Please go line by line through the material and copy each one containing the word "accomplish".
----- Exercise inputs
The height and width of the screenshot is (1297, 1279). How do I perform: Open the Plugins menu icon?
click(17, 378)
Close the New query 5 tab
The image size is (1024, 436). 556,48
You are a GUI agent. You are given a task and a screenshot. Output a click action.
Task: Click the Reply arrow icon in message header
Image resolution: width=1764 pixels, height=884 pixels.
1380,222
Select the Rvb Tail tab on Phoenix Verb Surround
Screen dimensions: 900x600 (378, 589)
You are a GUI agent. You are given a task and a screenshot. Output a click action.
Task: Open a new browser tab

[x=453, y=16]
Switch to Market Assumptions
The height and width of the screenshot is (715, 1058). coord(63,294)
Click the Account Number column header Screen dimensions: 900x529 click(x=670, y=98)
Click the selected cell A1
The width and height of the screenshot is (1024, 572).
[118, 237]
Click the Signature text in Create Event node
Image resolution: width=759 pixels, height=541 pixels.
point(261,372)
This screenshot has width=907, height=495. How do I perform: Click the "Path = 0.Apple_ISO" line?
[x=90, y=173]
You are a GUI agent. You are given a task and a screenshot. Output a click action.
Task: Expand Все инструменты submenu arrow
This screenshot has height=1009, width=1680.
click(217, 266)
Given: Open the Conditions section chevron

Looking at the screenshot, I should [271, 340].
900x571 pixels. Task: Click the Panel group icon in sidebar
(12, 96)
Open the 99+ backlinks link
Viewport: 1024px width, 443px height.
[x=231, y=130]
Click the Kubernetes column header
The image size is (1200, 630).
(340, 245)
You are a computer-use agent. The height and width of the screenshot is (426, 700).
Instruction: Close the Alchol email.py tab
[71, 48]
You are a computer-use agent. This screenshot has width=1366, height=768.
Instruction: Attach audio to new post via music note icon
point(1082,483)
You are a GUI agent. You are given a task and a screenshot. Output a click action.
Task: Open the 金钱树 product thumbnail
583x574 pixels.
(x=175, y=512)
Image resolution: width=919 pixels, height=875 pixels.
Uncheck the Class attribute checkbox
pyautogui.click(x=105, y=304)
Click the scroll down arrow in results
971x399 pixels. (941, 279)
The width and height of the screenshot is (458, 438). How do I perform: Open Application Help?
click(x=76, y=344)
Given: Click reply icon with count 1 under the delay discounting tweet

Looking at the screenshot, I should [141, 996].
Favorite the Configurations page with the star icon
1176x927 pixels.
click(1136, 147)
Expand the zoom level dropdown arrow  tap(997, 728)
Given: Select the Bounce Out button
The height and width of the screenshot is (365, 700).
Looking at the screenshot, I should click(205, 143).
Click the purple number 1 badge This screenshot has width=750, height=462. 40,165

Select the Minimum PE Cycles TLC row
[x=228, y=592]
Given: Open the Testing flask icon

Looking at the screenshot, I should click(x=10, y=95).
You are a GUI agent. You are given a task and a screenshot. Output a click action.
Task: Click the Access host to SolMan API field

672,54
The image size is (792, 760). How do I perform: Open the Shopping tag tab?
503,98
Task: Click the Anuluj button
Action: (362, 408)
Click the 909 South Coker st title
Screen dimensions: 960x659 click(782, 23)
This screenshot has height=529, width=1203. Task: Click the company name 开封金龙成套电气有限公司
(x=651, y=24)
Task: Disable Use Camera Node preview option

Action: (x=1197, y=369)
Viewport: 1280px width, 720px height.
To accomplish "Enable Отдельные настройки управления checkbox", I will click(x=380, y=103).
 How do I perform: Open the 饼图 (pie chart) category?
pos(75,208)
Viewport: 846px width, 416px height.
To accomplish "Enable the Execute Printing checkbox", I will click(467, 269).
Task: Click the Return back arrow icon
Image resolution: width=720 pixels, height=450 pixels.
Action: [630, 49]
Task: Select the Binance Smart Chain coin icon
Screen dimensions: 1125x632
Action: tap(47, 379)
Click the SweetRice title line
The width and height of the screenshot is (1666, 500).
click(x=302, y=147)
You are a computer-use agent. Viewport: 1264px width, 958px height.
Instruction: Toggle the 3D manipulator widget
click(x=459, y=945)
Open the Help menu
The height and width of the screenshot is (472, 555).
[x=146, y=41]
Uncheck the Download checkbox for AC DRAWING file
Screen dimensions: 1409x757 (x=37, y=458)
----------
**Exercise output**.
To accomplish "Enable Отдельные настройки управления checkbox", I will click(x=380, y=103).
To accomplish "Enable the Execute Printing checkbox", I will click(467, 269).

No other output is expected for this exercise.